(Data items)
┄┄┄┄┄┄┄┄┄┄
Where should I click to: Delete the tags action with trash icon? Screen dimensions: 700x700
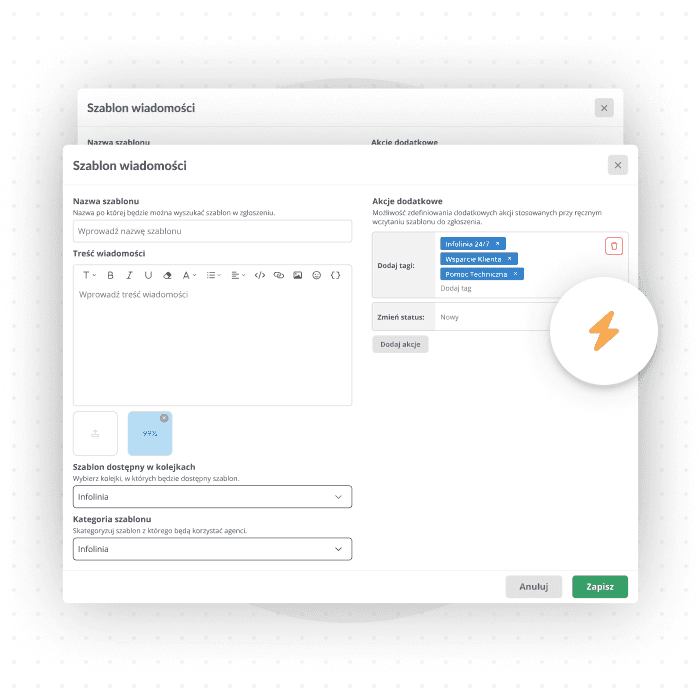pyautogui.click(x=614, y=245)
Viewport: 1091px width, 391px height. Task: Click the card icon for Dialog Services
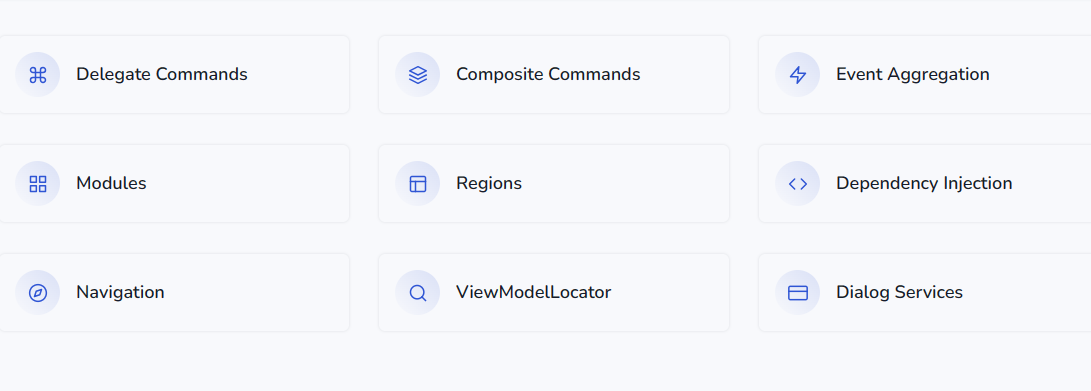pyautogui.click(x=797, y=293)
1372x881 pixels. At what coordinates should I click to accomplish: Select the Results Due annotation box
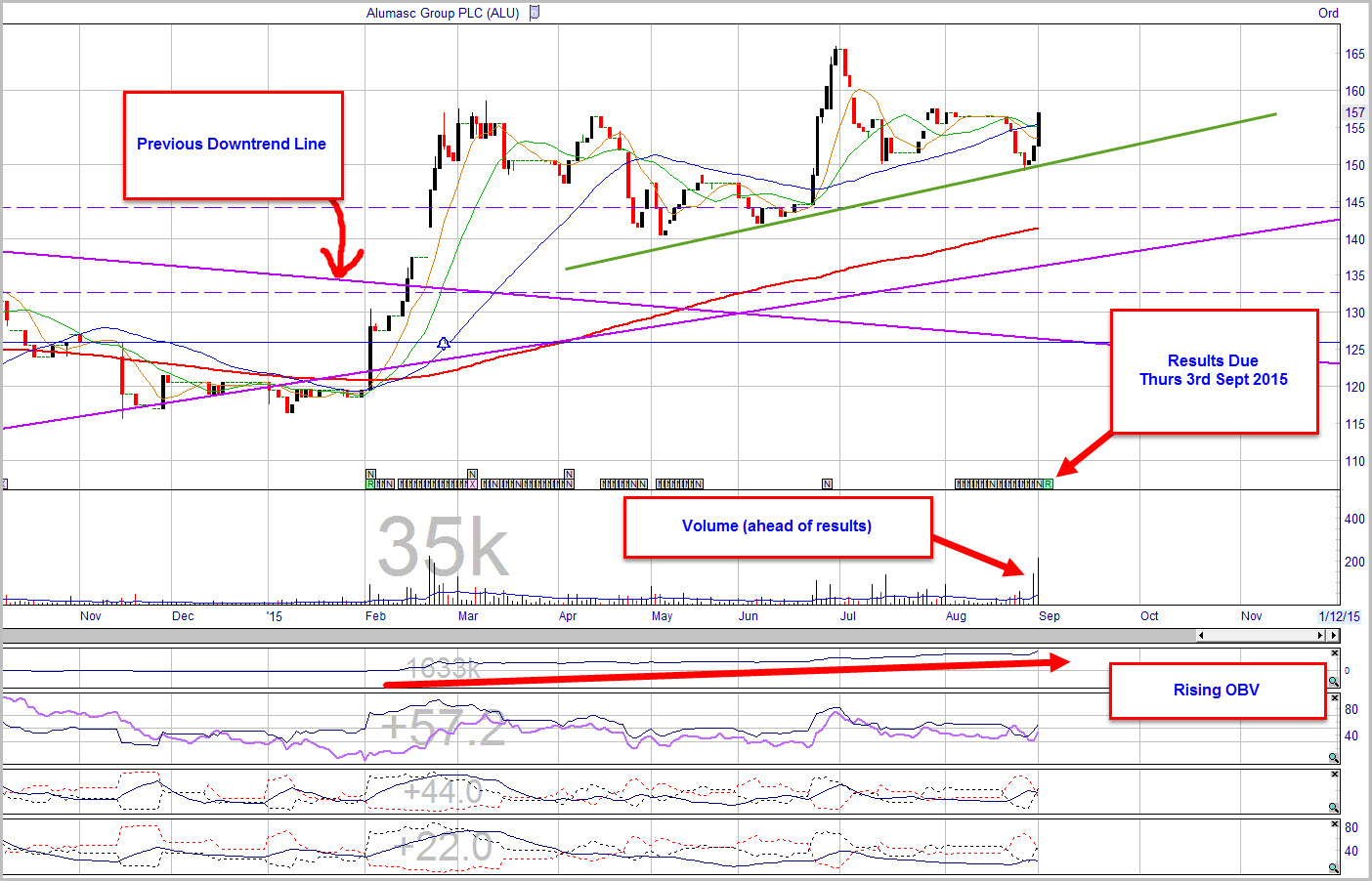[x=1214, y=370]
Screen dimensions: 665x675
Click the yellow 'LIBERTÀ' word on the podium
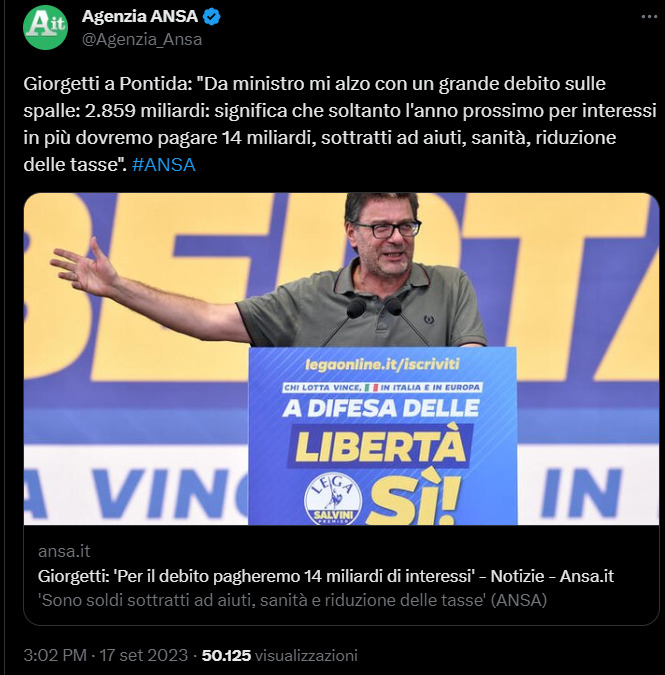pyautogui.click(x=380, y=446)
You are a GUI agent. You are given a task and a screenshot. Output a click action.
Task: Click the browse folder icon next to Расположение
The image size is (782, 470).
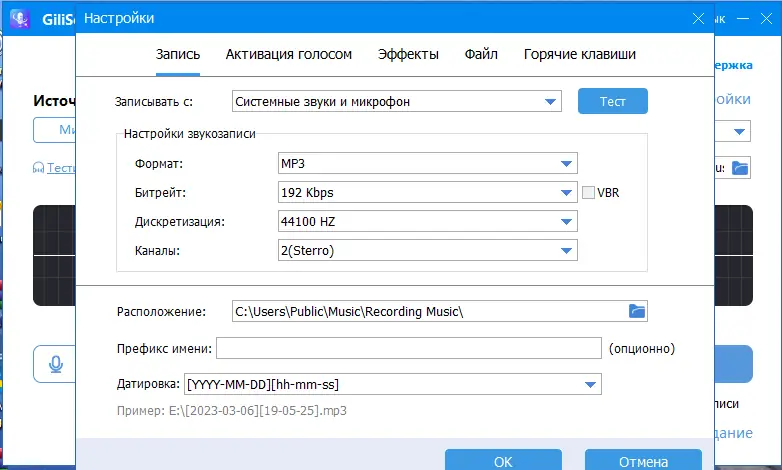click(638, 311)
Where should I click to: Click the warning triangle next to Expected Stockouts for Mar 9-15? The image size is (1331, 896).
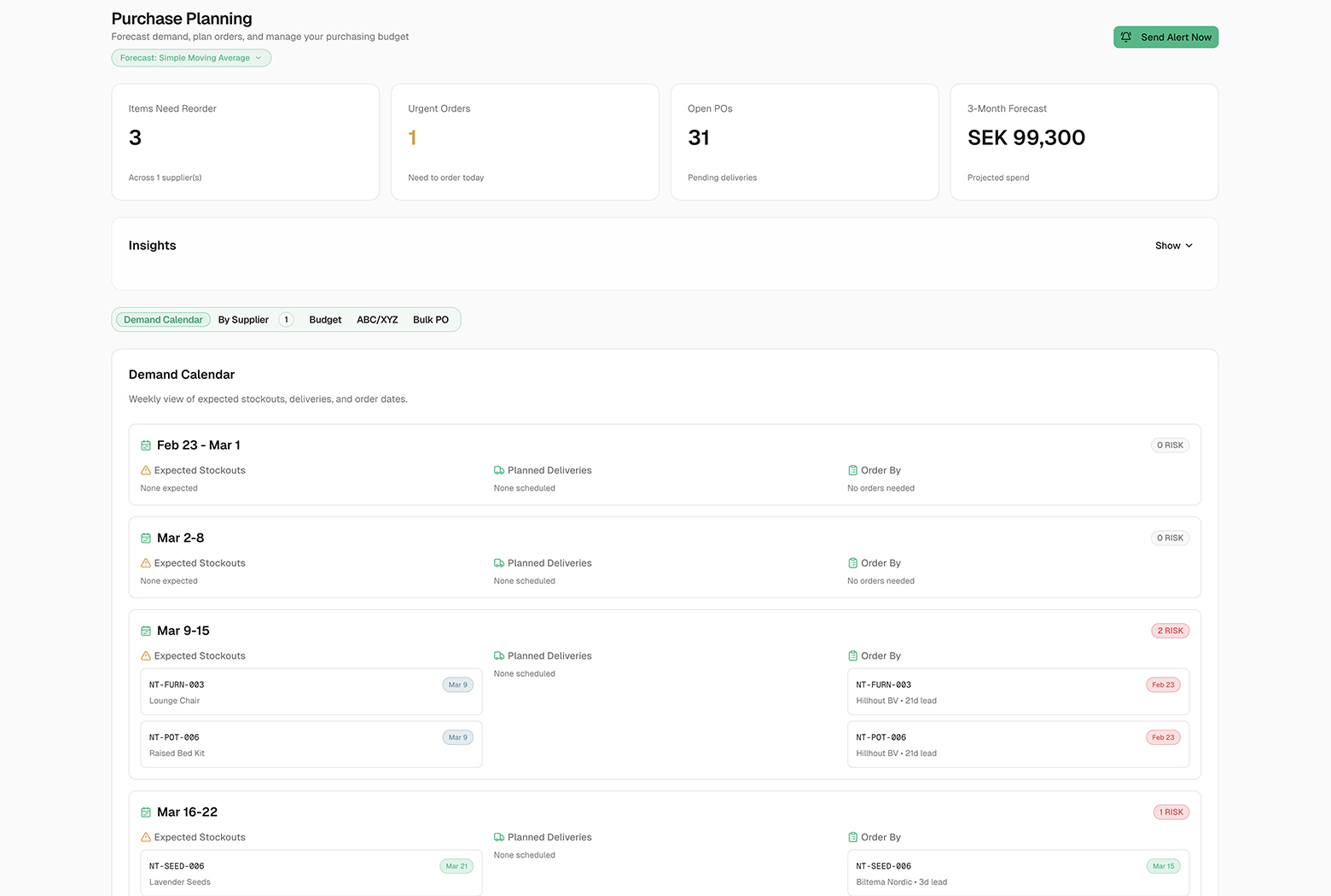coord(145,655)
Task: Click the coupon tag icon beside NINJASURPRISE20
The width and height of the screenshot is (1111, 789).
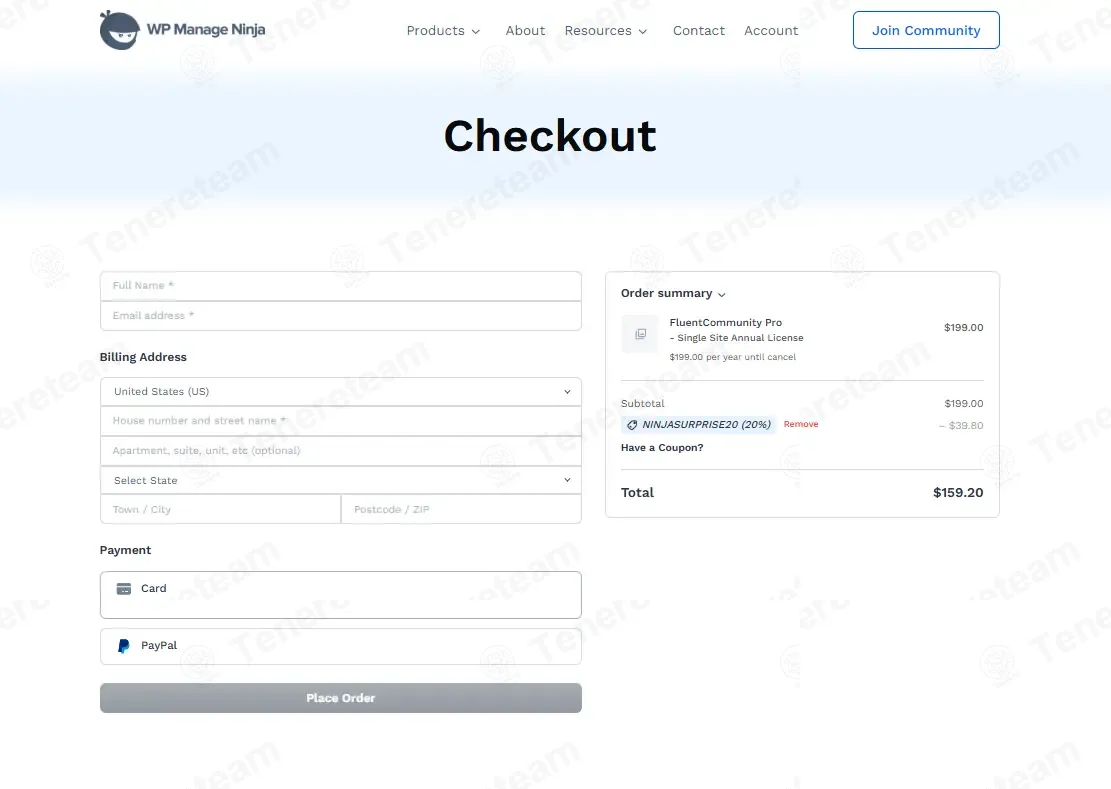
┄┄┄┄┄┄┄┄┄┄
Task prompt ▸ Rewrite every line of the material above as a numbered list, skipping blank lines and leaving out the pictures.

Full solution ▸
1. Where should I click to: Delete the tags action with trash icon? Screen dimensions: 700x700
2. pyautogui.click(x=614, y=245)
3. Viewport: 1091px width, 391px height. Task: Click the card icon for Dialog Services
4. pyautogui.click(x=797, y=293)
5. 1372x881 pixels. At what coordinates should I click to accomplish: Select the Results Due annotation box
6. [x=1214, y=370]
7. Screen dimensions: 665x675
8. Click the yellow 'LIBERTÀ' word on the podium
9. pyautogui.click(x=380, y=446)
10. You are a GUI agent. You are given a task and a screenshot. Output a click action.
11. Task: Click the browse folder icon next to Расположение
12. The image size is (782, 470).
13. click(638, 311)
14. Where should I click to: Click the warning triangle next to Expected Stockouts for Mar 9-15? The image size is (1331, 896).
15. coord(145,655)
16. Task: Click the coupon tag icon beside NINJASURPRISE20
17. The width and height of the screenshot is (1111, 789).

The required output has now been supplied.